── INFORMATION PROVIDED ──

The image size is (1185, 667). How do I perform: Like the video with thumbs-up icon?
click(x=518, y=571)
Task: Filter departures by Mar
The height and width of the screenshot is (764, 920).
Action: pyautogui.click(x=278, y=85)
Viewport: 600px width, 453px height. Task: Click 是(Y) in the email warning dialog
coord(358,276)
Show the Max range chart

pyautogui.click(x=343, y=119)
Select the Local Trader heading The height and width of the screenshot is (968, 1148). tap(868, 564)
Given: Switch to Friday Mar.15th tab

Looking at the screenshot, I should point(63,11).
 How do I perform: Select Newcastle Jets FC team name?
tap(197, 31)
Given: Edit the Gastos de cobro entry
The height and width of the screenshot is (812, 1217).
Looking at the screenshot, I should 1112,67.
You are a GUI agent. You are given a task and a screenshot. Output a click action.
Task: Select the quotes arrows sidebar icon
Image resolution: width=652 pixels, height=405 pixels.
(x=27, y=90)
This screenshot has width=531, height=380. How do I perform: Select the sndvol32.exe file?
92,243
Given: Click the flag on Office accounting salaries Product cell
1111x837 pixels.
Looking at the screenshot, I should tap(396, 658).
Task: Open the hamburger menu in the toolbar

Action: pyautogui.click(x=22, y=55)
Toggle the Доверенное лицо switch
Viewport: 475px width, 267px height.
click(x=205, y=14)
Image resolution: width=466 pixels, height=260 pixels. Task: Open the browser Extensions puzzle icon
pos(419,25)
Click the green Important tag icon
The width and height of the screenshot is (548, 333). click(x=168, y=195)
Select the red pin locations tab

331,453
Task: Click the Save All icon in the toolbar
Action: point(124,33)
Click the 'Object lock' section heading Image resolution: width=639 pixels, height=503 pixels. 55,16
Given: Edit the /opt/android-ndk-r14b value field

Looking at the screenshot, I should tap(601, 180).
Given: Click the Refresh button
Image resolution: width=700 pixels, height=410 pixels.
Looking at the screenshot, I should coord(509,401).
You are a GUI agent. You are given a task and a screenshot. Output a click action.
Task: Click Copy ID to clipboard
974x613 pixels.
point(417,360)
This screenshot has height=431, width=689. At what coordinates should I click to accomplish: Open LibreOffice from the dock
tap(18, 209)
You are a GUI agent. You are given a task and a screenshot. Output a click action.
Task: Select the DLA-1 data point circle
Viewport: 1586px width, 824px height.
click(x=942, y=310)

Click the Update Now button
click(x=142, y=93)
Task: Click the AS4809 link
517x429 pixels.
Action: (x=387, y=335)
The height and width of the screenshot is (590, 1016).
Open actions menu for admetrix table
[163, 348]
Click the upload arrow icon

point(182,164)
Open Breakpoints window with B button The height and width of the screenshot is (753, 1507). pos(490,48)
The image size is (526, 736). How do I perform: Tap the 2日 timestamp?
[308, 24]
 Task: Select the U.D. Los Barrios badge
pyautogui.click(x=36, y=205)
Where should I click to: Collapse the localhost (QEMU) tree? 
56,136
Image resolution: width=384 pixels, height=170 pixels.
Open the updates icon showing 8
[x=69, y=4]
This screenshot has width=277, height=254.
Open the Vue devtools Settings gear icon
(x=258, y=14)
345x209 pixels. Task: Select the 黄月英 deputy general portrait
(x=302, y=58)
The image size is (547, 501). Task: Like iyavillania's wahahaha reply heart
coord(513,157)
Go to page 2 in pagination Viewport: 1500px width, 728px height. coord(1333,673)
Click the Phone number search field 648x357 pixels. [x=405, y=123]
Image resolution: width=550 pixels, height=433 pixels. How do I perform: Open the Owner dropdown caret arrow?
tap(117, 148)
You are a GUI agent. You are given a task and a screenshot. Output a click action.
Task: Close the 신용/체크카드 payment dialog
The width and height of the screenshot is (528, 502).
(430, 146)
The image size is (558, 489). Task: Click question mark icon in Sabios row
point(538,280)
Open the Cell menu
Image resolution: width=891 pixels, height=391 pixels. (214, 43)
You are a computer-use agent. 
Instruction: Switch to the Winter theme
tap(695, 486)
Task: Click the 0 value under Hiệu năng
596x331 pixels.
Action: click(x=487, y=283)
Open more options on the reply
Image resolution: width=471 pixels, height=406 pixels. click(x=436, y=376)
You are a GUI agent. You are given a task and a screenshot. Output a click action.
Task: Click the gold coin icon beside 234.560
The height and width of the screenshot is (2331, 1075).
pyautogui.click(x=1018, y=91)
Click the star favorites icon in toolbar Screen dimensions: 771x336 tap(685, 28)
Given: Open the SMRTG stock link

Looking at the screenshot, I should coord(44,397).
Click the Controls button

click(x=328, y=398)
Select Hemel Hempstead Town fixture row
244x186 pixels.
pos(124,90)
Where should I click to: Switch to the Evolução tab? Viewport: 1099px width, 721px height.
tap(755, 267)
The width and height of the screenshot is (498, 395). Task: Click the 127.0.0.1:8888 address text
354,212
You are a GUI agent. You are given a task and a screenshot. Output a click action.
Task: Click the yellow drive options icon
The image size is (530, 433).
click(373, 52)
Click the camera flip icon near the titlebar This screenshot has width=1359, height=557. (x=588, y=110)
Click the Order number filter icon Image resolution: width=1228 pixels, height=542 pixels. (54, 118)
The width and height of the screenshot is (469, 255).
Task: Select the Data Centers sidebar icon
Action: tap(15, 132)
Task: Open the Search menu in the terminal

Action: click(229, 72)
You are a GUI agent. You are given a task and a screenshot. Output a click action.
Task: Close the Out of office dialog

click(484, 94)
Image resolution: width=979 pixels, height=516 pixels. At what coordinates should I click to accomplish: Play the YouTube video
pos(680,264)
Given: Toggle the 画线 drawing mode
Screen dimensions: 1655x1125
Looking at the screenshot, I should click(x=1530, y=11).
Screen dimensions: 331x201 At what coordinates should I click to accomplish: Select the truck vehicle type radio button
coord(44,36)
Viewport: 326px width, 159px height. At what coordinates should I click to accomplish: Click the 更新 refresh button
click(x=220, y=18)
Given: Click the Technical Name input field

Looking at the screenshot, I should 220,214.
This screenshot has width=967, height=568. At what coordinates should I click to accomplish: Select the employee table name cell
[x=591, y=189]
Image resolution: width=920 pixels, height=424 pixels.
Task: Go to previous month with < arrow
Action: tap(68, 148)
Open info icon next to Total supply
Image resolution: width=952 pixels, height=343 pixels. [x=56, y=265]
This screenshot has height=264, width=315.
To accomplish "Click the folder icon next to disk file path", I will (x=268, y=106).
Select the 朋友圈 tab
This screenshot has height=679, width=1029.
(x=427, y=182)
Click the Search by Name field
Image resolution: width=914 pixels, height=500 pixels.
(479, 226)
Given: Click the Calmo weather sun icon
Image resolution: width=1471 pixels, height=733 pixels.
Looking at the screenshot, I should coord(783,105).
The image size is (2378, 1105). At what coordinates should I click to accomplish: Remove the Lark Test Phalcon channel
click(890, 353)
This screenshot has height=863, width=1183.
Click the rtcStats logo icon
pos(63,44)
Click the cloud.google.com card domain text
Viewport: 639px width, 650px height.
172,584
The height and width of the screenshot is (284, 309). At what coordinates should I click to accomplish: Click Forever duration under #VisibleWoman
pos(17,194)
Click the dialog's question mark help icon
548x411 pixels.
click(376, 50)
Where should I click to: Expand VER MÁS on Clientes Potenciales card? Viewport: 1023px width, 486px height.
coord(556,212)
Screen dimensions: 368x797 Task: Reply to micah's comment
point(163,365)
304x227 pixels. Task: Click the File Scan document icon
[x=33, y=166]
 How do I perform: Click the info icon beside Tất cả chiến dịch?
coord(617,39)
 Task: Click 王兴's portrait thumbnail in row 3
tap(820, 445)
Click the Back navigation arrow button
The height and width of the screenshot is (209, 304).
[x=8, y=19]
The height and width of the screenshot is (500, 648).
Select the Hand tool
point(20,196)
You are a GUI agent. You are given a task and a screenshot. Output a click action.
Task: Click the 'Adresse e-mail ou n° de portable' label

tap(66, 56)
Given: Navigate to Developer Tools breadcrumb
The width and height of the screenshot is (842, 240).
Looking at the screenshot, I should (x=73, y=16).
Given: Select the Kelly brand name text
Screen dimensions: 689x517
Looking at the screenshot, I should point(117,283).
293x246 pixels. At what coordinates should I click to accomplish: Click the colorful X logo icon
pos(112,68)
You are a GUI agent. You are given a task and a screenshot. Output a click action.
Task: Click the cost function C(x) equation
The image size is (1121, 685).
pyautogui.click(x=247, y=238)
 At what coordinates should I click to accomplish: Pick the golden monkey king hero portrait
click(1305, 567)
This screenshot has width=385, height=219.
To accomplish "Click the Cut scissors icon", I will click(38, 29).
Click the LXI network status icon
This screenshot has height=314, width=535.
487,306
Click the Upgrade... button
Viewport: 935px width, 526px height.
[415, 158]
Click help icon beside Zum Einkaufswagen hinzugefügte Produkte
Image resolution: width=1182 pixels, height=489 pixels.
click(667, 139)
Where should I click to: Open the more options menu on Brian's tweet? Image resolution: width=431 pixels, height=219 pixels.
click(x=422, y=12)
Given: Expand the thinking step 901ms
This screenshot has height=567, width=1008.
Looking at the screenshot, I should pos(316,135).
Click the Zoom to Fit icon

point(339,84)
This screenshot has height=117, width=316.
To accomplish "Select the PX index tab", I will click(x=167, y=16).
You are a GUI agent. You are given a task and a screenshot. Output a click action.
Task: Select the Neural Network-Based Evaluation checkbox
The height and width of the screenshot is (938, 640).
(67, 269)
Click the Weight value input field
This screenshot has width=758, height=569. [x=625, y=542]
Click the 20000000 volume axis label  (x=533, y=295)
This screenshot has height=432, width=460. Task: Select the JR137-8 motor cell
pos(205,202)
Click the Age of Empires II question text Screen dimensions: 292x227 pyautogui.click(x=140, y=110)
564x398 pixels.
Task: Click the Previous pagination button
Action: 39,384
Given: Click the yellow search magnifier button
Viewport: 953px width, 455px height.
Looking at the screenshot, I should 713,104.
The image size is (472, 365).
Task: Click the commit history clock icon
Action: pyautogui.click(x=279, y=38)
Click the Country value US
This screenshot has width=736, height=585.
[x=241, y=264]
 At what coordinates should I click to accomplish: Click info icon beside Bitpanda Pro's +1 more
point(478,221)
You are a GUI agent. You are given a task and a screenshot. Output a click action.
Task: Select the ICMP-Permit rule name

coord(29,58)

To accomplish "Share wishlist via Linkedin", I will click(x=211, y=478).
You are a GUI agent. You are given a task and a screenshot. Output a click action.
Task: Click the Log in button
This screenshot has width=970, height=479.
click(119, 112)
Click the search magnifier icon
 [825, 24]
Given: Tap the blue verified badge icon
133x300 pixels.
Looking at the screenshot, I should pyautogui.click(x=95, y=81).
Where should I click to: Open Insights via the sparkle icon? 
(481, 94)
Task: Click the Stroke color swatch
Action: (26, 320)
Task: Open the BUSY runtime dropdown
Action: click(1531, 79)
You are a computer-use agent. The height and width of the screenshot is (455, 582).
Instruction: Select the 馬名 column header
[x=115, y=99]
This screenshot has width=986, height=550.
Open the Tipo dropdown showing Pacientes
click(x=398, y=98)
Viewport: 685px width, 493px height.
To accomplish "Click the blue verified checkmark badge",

───

-- YOUR TASK --
Please copy out every line of the preceding listing that carries "verified".

-- EXPECTED OUTPUT --
Given: Tap the blue verified badge icon
To accomplish "Click the blue verified checkmark badge",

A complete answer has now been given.